I hope we can close the discussion about whether obfuscation is necessary or useless by now…
Personally, at least when going with standalone, I would care less about Obfuscation and more about using something like SoftwarePassport by http://www.siliconrealms.com/ or a similar system that has the code encrypted and realtime decrypts it in memory or runs it directly in a pseudo VM with the code being stored in this fictive VM systems code.
Its a hell harder to get anything from that, from fictive non existant cpu instructions, then it is to get something “stupid marker renaming” wanna be protections, cause people who can read deassembled code have no problem with trash variable names at all to decypher meaning of code.
Since we are in a graphic forum, maybe the following comparison helps more. Obfuscation is like:
Blurring your image (renaming)
Randomly merge larger chunks of the blurred one (according to internal rules)
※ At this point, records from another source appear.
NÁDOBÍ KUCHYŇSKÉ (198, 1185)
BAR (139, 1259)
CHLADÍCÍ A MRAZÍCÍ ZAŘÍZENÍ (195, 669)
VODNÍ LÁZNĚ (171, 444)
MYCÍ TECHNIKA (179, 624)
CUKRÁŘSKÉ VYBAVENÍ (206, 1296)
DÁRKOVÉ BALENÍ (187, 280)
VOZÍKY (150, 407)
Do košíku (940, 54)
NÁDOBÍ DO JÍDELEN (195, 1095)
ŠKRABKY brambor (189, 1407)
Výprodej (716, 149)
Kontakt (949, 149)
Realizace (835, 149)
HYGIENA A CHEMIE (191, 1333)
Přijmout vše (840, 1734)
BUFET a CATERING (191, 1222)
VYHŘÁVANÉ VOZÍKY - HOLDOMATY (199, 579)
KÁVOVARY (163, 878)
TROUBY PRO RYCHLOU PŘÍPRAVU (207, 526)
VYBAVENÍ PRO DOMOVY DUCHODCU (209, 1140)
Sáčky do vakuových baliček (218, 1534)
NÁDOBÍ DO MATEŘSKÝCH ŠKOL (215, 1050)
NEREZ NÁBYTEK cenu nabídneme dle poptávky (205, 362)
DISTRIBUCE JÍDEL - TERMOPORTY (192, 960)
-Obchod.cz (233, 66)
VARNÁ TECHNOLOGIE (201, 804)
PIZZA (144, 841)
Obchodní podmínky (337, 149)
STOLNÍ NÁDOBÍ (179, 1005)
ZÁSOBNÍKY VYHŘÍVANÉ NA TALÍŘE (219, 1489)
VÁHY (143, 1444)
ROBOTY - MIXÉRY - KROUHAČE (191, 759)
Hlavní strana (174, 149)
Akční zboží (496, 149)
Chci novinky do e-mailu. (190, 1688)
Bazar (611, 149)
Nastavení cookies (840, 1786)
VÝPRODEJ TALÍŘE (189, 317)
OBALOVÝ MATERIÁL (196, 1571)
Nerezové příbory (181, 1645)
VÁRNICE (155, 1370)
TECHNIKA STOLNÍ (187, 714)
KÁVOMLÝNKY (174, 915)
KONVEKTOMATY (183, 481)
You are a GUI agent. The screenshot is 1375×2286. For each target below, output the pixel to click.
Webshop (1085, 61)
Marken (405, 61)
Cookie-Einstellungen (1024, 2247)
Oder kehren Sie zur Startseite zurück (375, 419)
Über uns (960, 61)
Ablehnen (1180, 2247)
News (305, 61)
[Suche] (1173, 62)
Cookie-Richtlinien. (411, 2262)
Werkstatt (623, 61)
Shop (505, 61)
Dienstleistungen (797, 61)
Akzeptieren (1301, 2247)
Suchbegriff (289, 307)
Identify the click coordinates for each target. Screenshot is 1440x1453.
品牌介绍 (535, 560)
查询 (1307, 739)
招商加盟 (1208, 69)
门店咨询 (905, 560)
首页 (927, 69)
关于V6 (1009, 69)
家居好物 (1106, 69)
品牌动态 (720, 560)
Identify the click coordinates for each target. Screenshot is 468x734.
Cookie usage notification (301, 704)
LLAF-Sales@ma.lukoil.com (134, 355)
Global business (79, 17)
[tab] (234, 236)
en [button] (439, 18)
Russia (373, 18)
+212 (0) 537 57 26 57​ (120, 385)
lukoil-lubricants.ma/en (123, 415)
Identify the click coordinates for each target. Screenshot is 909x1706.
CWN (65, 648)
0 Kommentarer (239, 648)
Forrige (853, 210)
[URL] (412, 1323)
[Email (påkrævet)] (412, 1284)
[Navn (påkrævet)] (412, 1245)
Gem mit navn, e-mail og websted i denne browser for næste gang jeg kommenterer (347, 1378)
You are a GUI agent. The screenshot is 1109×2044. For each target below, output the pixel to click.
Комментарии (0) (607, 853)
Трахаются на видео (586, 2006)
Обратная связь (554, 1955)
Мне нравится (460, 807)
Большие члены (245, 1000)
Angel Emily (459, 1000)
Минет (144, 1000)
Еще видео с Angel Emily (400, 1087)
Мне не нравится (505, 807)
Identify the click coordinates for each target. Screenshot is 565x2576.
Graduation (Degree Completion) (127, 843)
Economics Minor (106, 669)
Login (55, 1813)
blending them with a lot of artifacts (most likely randomly)
Randomly merge smaller chunks in each little chunks (according to internal rules)
adding a lot of crap chunks and thereby making the image larger
No while you can revert (with huge effort and only with a lot of noise and cracks) the steps 2-5, maybe… You will never be able to to revert the blurring, since blurring causes a loss of information, an unrecoverable loss of information… And most importantly, the blurred information somewhat IS your code. You shouldn’t underestimate the value of names ^^. Code without names is pretty much useless. And the only thing, as I mentioned before, that actually might cause lesser costs by “deobfuscation” than by rewriting are complex, secret algorithms. But that’s hopefully not your entire product… And you can’t prevent anyone from stealing algorithms…
There is also the dedicated Unity3D Obfuscator sold by Tech-Next. I have heard a number of complaints against that one and I have heard the support is not great. It uses, AFAICS, the standard Mono obfuscator wrapped in a simple .NET application.